* **What is expected**
Exactly the lines below from the one with "This screenshot has width=716, height=481." up to and including the one with "Task: Remove the In Process tag" make up the answer, with nothing else added.

* **Record excerpts**
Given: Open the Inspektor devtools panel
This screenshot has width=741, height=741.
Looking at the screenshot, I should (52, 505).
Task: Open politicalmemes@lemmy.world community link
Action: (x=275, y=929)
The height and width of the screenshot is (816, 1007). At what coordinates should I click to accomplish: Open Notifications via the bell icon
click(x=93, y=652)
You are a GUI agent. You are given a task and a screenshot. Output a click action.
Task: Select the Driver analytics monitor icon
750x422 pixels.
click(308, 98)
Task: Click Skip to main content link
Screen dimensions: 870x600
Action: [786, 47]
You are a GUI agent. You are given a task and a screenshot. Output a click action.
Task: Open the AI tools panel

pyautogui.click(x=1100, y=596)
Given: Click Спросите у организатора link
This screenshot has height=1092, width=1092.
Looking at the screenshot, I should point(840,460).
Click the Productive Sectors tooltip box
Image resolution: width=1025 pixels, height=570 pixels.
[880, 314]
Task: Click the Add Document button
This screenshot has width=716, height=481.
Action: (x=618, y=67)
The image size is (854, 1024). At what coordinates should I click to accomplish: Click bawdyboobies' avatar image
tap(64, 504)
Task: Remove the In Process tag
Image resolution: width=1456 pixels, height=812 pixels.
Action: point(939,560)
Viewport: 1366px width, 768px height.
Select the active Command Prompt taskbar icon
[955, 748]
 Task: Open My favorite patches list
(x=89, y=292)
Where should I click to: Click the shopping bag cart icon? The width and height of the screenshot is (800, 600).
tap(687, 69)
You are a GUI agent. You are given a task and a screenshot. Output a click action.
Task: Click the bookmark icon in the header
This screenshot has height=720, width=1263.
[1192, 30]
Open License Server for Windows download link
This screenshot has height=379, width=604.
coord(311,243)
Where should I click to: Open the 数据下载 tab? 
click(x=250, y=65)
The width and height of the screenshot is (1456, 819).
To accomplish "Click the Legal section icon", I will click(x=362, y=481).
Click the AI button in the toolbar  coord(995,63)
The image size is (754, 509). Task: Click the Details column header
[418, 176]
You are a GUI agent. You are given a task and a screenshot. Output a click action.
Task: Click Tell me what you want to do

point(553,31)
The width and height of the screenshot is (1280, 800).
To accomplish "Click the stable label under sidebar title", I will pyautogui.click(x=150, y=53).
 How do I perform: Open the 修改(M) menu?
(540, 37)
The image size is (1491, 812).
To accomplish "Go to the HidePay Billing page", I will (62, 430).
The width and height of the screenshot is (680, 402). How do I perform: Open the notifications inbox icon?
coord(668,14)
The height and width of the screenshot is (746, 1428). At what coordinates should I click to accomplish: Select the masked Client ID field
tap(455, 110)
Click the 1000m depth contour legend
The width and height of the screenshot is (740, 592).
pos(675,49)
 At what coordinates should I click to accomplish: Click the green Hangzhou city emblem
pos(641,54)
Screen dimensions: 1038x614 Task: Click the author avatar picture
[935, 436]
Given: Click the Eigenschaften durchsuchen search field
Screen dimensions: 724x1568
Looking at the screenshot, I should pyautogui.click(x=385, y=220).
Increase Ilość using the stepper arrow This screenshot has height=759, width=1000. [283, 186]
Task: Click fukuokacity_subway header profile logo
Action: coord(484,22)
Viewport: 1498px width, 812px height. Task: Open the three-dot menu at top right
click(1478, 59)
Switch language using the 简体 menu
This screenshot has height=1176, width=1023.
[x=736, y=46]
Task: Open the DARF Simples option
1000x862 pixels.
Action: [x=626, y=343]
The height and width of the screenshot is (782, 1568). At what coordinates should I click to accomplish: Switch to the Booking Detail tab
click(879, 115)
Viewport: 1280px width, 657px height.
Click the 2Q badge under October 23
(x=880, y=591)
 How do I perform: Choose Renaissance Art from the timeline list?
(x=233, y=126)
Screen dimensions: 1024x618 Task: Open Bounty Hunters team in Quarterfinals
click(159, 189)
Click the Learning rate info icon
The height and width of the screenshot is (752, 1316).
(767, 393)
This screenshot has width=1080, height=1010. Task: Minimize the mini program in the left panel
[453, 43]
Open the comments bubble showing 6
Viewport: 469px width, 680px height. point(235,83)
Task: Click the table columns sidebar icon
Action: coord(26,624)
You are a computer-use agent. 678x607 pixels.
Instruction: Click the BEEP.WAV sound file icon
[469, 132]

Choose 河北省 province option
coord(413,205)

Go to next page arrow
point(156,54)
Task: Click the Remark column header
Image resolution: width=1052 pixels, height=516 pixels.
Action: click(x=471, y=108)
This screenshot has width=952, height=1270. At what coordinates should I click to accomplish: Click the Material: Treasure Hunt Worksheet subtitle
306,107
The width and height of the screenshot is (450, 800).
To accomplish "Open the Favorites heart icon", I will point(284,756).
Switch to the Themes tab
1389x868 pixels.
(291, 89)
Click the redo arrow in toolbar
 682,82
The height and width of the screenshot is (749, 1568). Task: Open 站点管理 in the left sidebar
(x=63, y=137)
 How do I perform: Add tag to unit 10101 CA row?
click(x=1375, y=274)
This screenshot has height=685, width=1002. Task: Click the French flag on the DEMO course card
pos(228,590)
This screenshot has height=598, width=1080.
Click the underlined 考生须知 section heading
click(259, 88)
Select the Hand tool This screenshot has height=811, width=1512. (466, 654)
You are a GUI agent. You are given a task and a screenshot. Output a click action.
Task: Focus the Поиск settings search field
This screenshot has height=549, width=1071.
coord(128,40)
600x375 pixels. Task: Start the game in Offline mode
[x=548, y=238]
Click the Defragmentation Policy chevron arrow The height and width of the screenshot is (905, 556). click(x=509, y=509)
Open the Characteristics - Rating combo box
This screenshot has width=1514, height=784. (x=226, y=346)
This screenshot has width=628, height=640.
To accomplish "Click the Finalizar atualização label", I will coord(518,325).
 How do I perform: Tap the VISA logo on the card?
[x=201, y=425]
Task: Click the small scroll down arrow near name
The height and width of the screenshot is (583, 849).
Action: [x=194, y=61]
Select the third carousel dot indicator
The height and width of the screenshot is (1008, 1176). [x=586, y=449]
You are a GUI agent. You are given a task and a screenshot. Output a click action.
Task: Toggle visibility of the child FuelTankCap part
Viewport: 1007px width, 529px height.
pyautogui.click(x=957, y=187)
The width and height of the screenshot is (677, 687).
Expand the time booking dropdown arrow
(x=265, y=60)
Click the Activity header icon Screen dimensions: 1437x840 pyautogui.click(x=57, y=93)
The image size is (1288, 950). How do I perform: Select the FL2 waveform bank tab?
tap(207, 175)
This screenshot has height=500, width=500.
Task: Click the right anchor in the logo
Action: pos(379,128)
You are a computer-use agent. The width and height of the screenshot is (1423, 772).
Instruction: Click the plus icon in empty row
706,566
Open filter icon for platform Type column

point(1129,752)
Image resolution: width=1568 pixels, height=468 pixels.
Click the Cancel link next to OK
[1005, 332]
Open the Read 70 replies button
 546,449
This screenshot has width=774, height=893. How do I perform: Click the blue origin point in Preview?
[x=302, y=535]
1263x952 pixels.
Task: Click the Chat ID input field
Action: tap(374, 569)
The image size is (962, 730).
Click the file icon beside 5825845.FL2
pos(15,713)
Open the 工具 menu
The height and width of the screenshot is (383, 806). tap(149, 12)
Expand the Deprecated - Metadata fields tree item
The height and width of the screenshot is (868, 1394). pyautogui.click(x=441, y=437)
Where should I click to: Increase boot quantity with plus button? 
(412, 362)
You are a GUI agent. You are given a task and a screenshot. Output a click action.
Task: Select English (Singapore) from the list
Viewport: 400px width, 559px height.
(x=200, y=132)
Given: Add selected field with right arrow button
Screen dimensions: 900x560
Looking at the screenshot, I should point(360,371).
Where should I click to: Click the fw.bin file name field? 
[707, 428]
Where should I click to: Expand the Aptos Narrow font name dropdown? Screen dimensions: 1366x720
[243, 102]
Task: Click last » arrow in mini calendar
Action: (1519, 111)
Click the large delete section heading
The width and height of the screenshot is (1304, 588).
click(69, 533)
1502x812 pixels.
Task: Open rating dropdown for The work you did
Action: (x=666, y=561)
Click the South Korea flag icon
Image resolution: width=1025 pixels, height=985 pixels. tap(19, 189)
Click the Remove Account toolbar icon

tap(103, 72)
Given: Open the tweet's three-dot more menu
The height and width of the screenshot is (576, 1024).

* **Written response**
This screenshot has width=716, height=481.
Action: (x=618, y=67)
The image size is (854, 1024). At what coordinates should I click to accomplish: Click bawdyboobies' avatar image
tap(64, 504)
Task: Remove the In Process tag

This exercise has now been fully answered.